§ What to produce
Copy out every line of the records from the one containing "Given: Expand the" down to the end, swapping "panel" for "sidebar" and keeping everything else the same. Leave the pictures out.

§ Material provided
* * * *

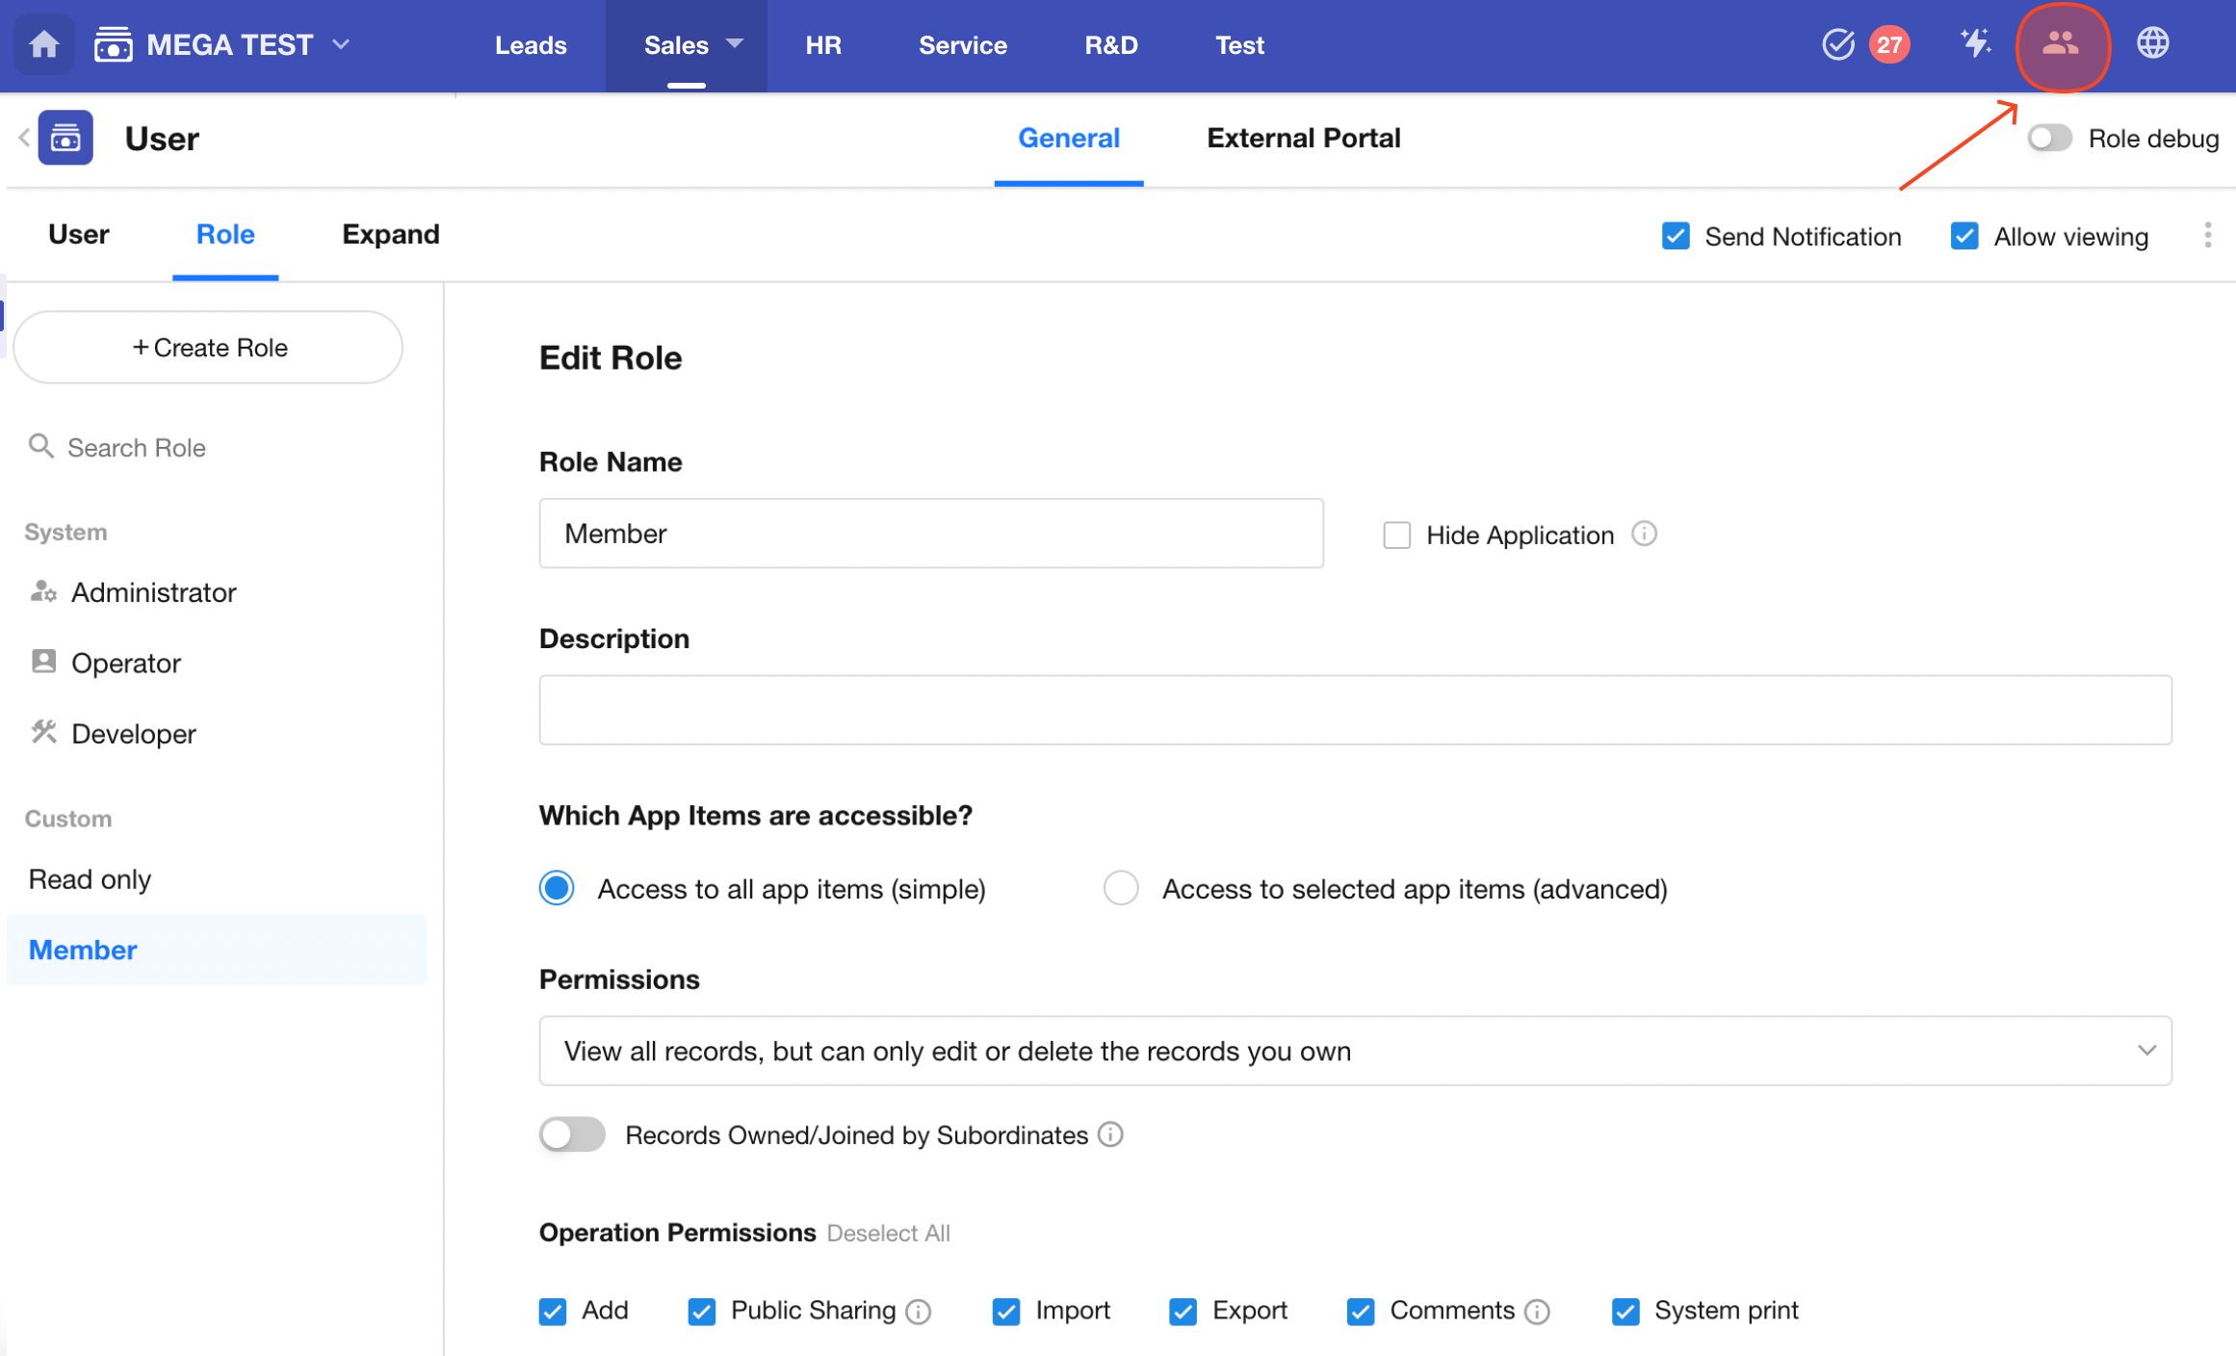
Task: Check the Hide Application checkbox
Action: (1396, 535)
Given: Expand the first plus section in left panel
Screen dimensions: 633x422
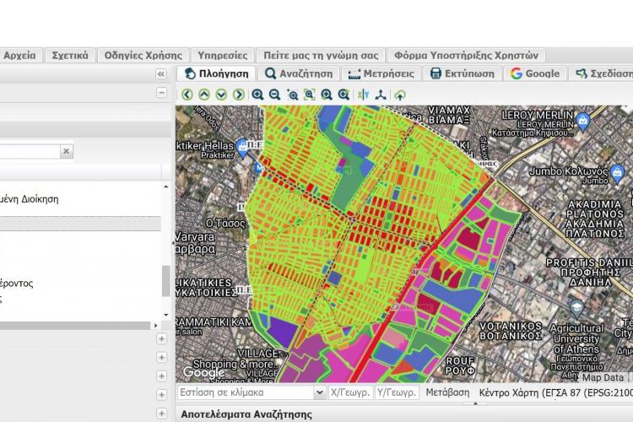Looking at the screenshot, I should (161, 338).
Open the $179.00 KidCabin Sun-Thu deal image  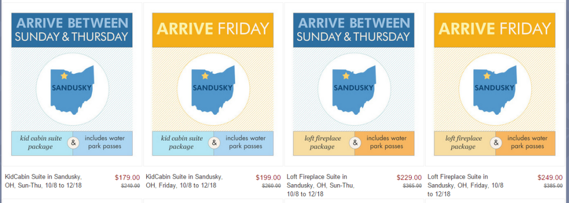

* * * *

§ Correct response
Given: Expand the first plus section in left sidebar
Screen dimensions: 633x422
Looking at the screenshot, I should (161, 338).
Open the $179.00 KidCabin Sun-Thu deal image  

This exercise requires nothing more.